[Screen grounding examples]
↓
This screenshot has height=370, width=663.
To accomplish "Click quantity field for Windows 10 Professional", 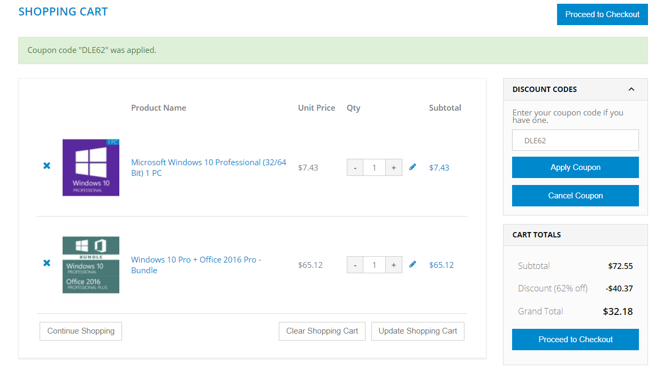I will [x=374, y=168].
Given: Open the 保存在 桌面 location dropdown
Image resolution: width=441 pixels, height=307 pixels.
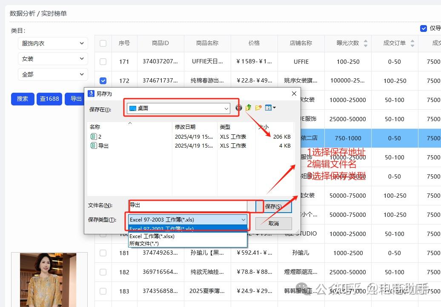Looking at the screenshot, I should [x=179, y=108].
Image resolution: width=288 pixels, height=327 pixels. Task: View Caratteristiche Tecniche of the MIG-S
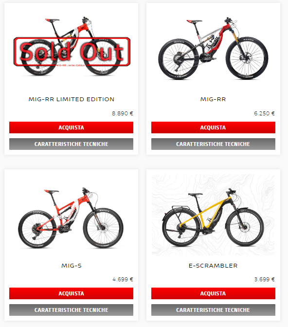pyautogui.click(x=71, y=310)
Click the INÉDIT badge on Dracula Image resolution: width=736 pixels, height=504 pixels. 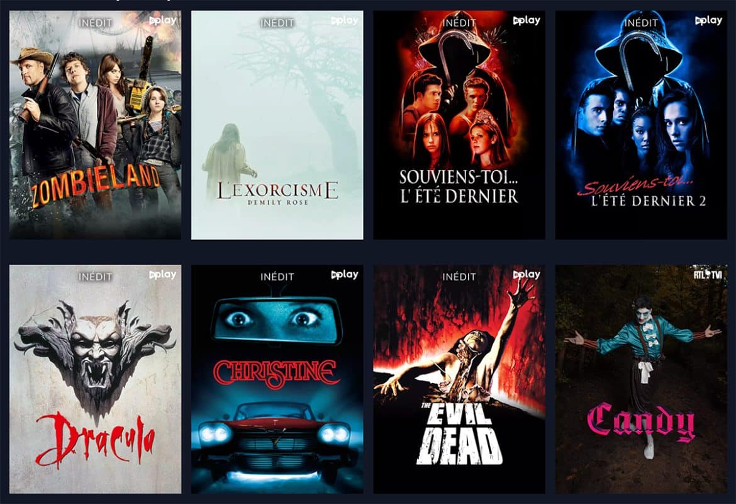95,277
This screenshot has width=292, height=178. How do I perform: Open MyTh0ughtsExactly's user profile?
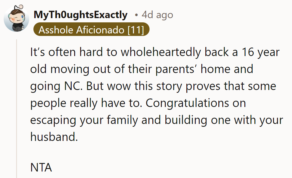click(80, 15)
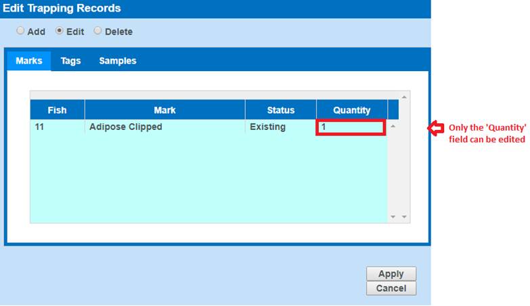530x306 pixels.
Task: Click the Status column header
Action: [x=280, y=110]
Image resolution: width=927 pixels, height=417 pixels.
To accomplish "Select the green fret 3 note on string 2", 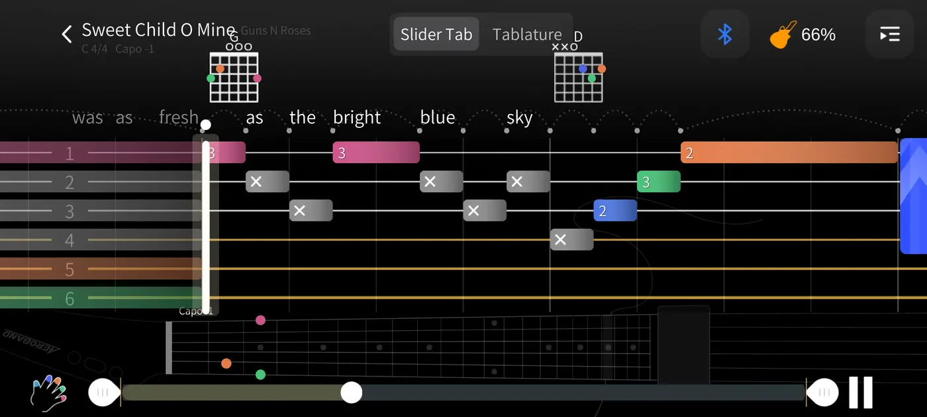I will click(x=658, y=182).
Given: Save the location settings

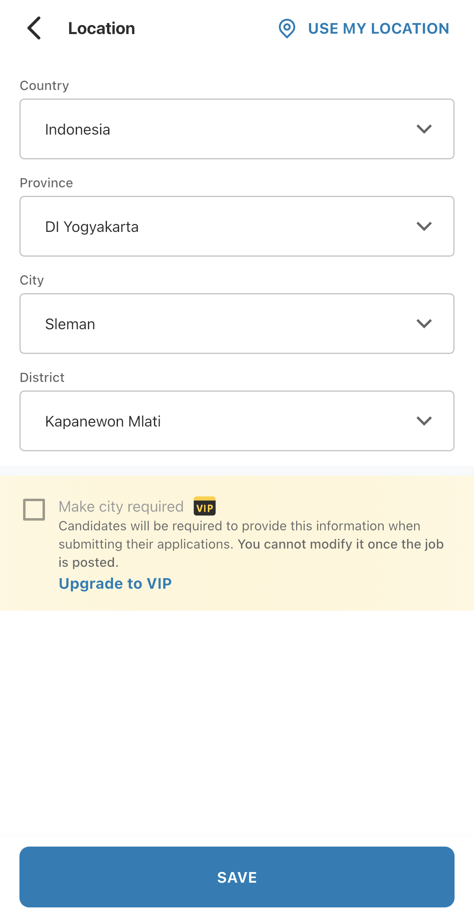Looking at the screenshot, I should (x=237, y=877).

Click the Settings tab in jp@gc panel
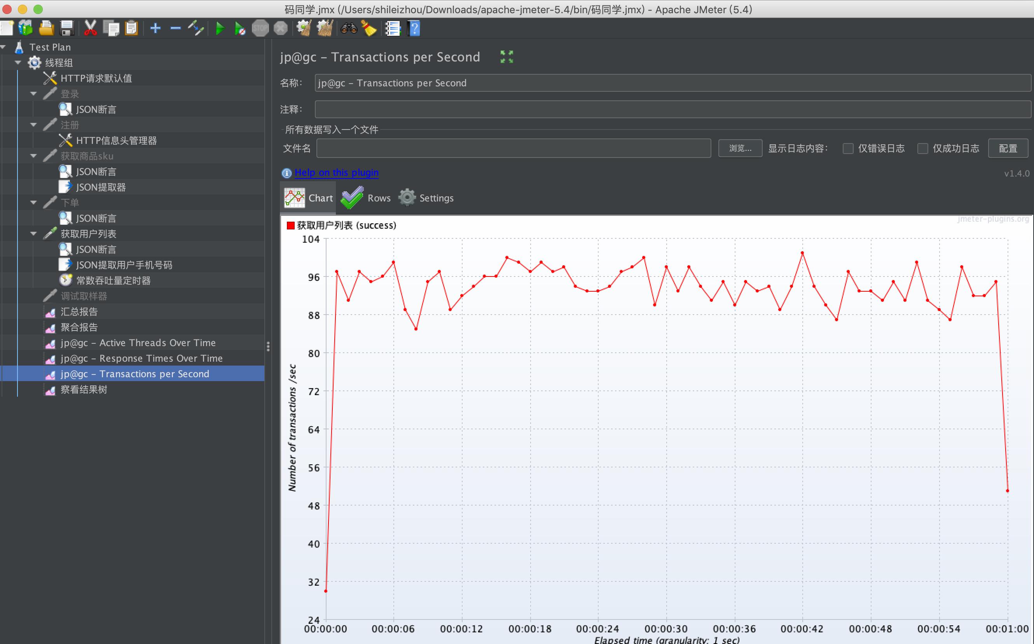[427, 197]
↑
Convert the lines into a Markdown table with the columns "Row" and "Line", starting at the line containing "Given: Save the location settings" and ending at the last line of the records. Skip blank lines, and leave the pictures out of the answer.

ANSWER FOR THIS EXERCISE ▸
| Row | Line |
|---|---|
| 1 | Given: Save the location settings |
| 2 | Looking at the screenshot, I should (x=237, y=877). |
| 3 | Click the Settings tab in jp@gc panel |
| 4 | [427, 197] |